At least it might give you some guidance if your current saddle is too wide, narrow, etc, or which way you need to go.



goatcrazyhorsegirl13 said:


> I also would like to get morse serious in barrel racing and gymkhanas.* What western saddles are the best for barrels and trails?*


Well, if you are wanting to be more competitive for speed events, most likely you are going to want a barrel racing saddle. 

As far as riding trails, I do a lot of trail riding myself too (that's how I keep my barrel horses legged up) and I do everything in my barrel saddle. It feels perfectly comfortable to me. 



goatcrazyhorsegirl13 said:


> How could I measure my horse and myself for a well fitting saddle?


Short answer - you can't.

I will say that fitting a western saddle is very frustrating! Even the same brand of tree will have very slight variations in the fit. 

And just because one brand says they are a full QH bar tree, that doesn't mean anything because your horse may fit a semi QH bar tree in a different brand. 

There is just no standard in the western industry at all, so it's very much trial-and-error (and a lot of headache!).

Here's a couple good educational websites here and also here to help you start learning about saddle fit. 

If you have a tack shop in your area with numerous saddles to try, that is your best bet.
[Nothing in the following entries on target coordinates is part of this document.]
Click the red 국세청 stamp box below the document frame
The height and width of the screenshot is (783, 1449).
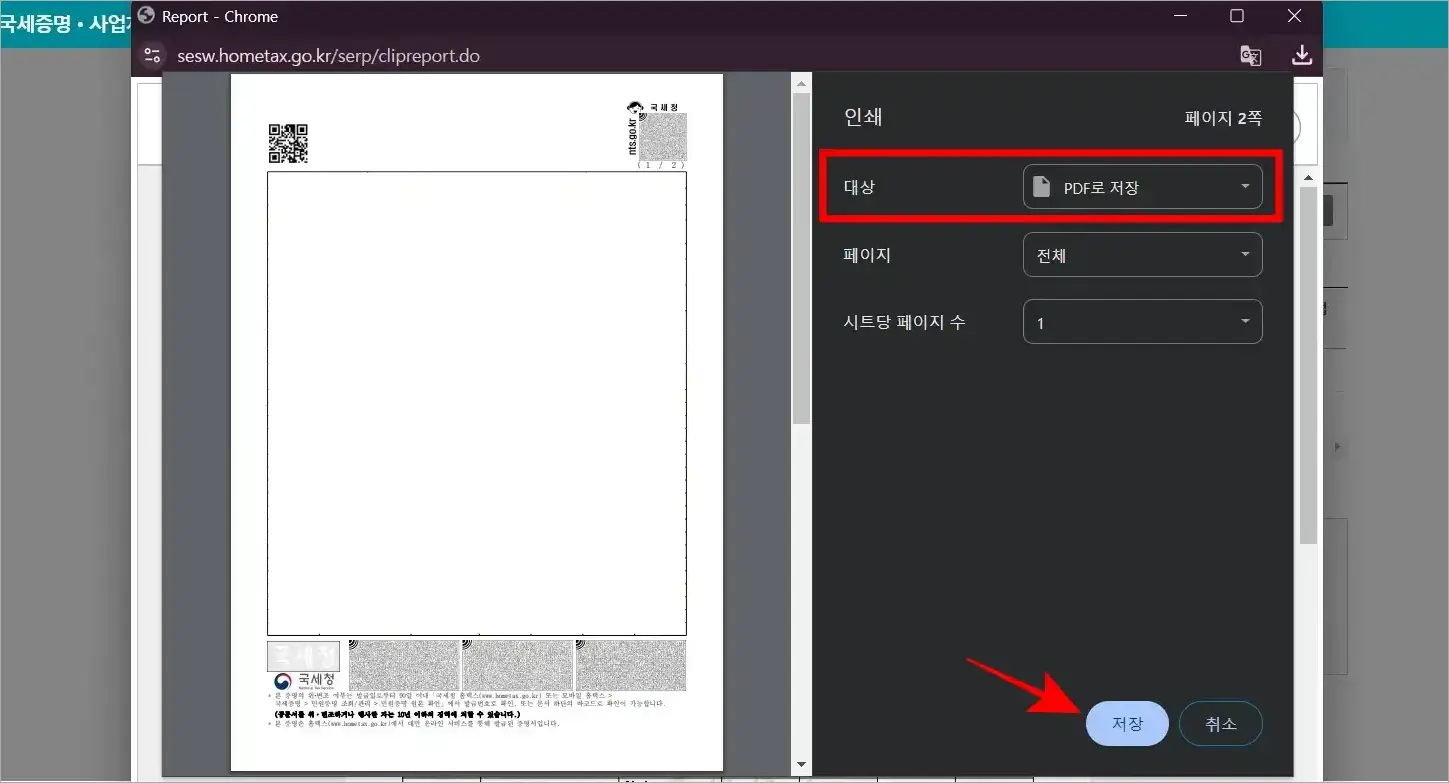pos(303,656)
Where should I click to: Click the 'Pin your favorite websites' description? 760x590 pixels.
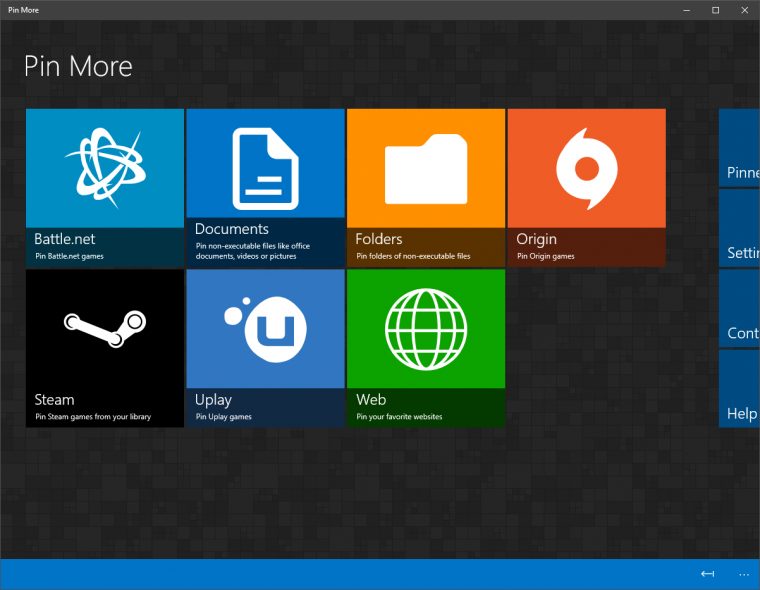click(x=399, y=416)
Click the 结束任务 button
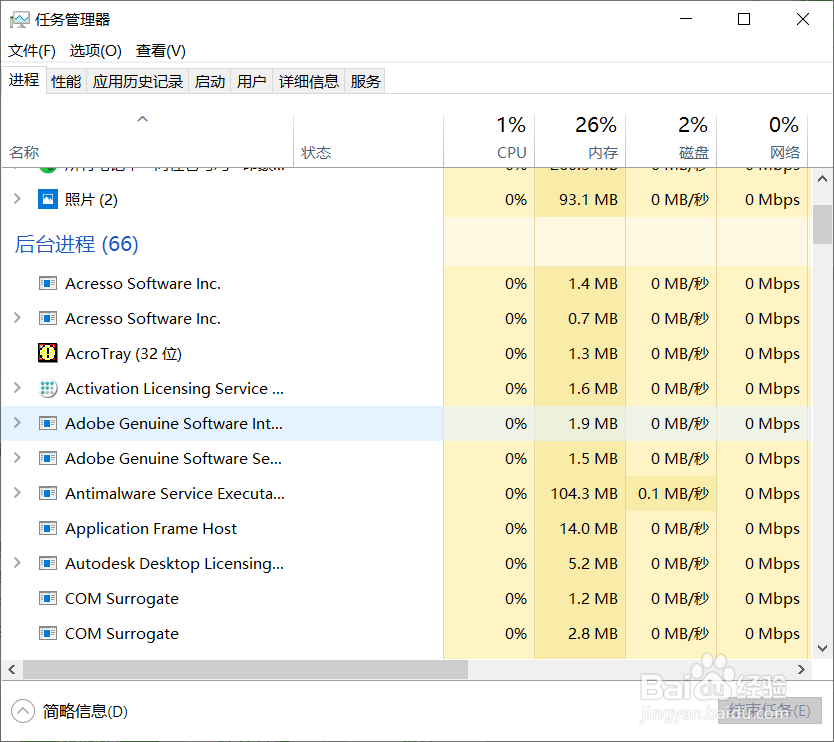The width and height of the screenshot is (834, 742). pos(768,711)
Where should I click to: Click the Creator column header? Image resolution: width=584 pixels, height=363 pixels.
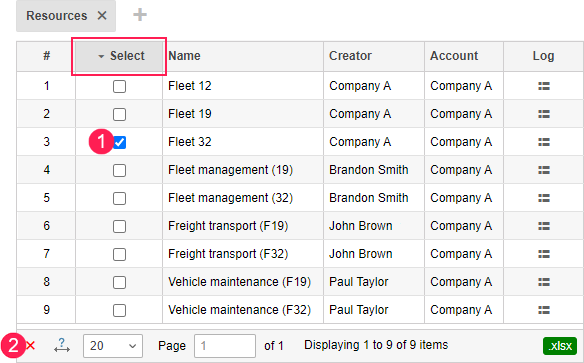click(x=350, y=56)
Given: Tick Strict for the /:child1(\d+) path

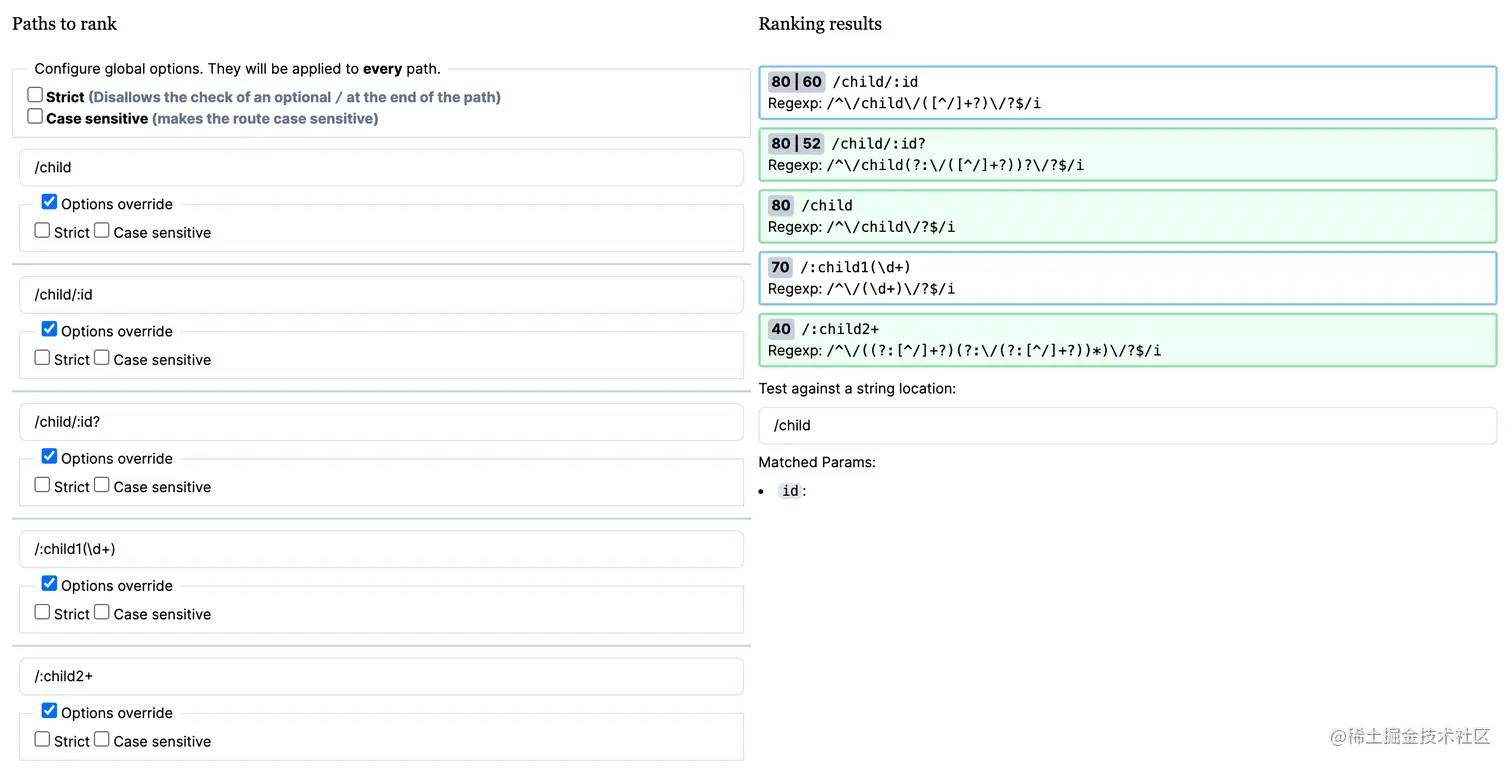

Haul your horse in and have someone knowledgeable help you try them on.



goatcrazyhorsegirl13 said:


> Is there a brand that could make custom made saddles?


There's lots of brand out there that do custom saddles, but it's actually not too often that people need to go that route. Sure, you might try on 15 saddles before you find "the one" but you don't necessarily have to think "custom" right off the bat.


----------